• **Supplied material**
[Start of section]

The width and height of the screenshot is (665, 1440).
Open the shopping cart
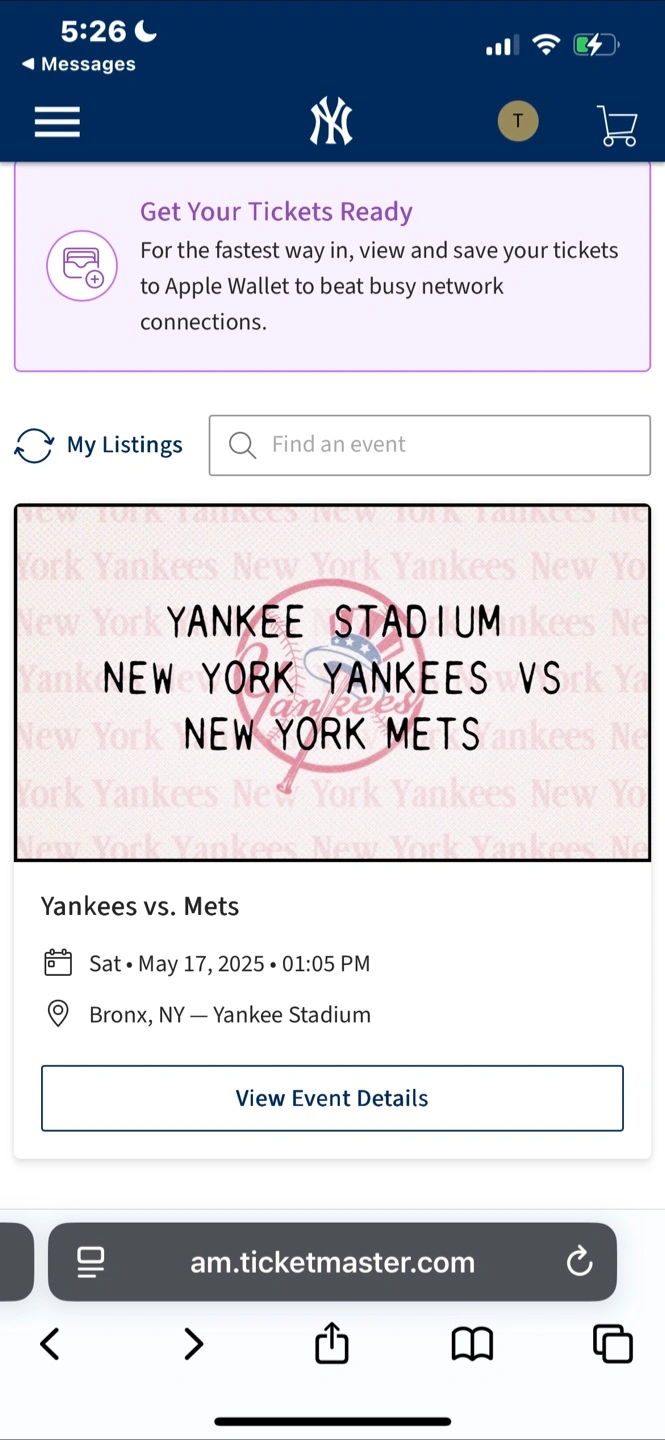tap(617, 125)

[End of section]
[Start of section]

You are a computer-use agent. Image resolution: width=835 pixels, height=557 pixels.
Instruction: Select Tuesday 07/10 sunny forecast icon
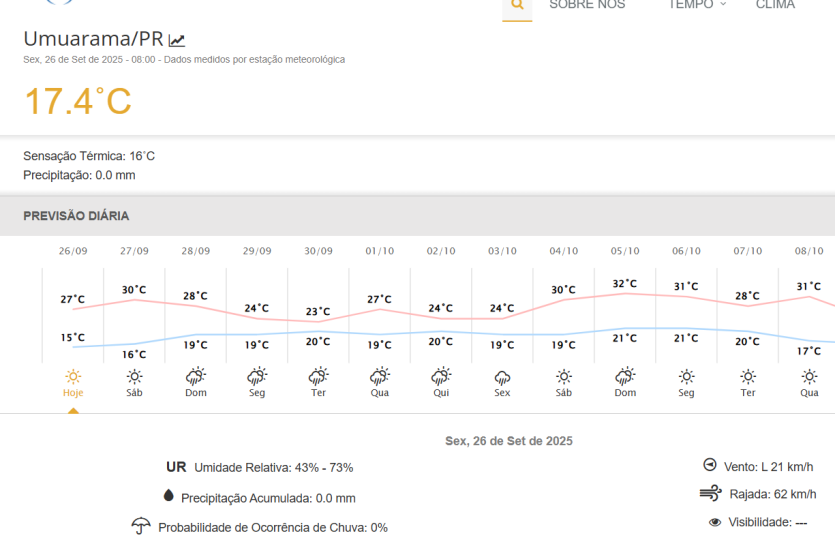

[End of section]
[Start of section]

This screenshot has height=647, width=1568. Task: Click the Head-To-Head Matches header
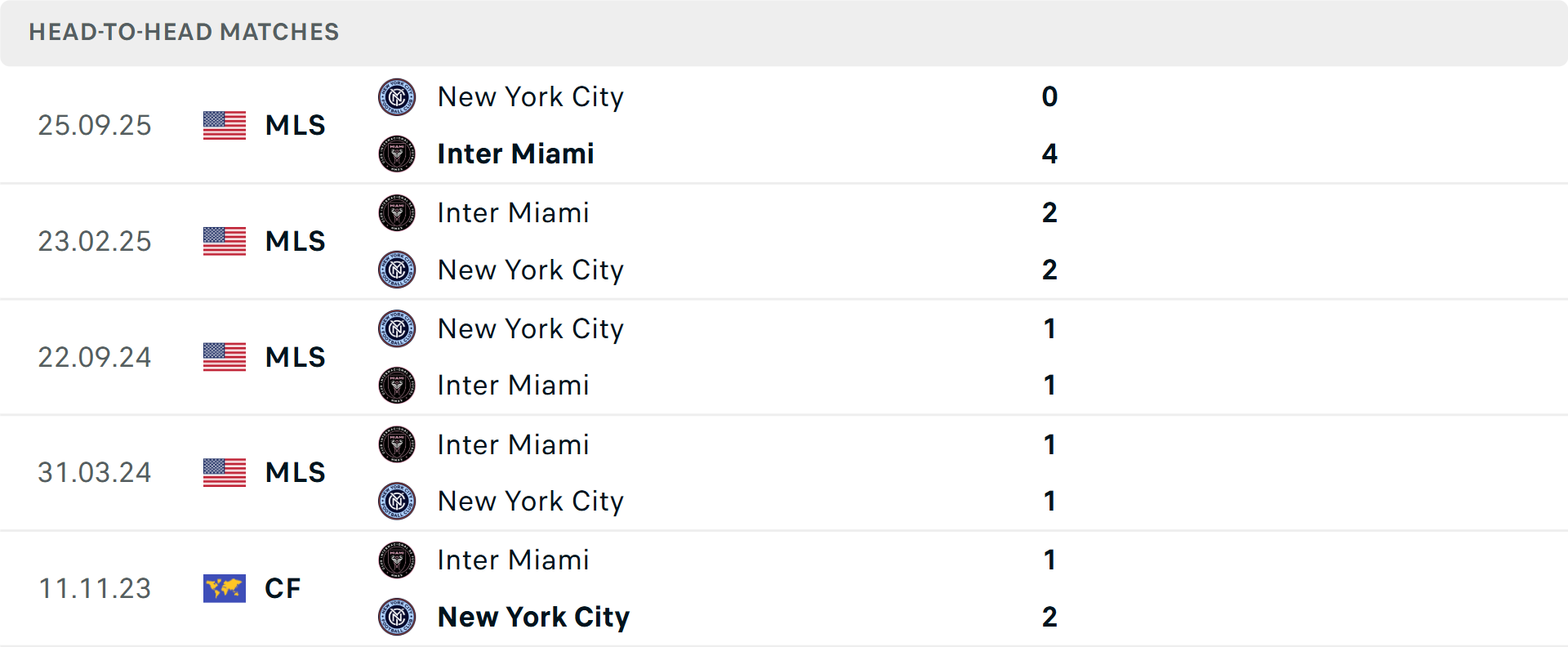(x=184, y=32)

[End of section]

• **Work required**
Within the listing above, extract exactly the lines from the line with "You are a computer-use" to the line with "Instruction: Select Tuesday", the two named lines included, and no others.

• **Completed exercise**
You are a computer-use agent. Image resolution: width=835 pixels, height=557 pixels.
Instruction: Select Tuesday 07/10 sunny forecast icon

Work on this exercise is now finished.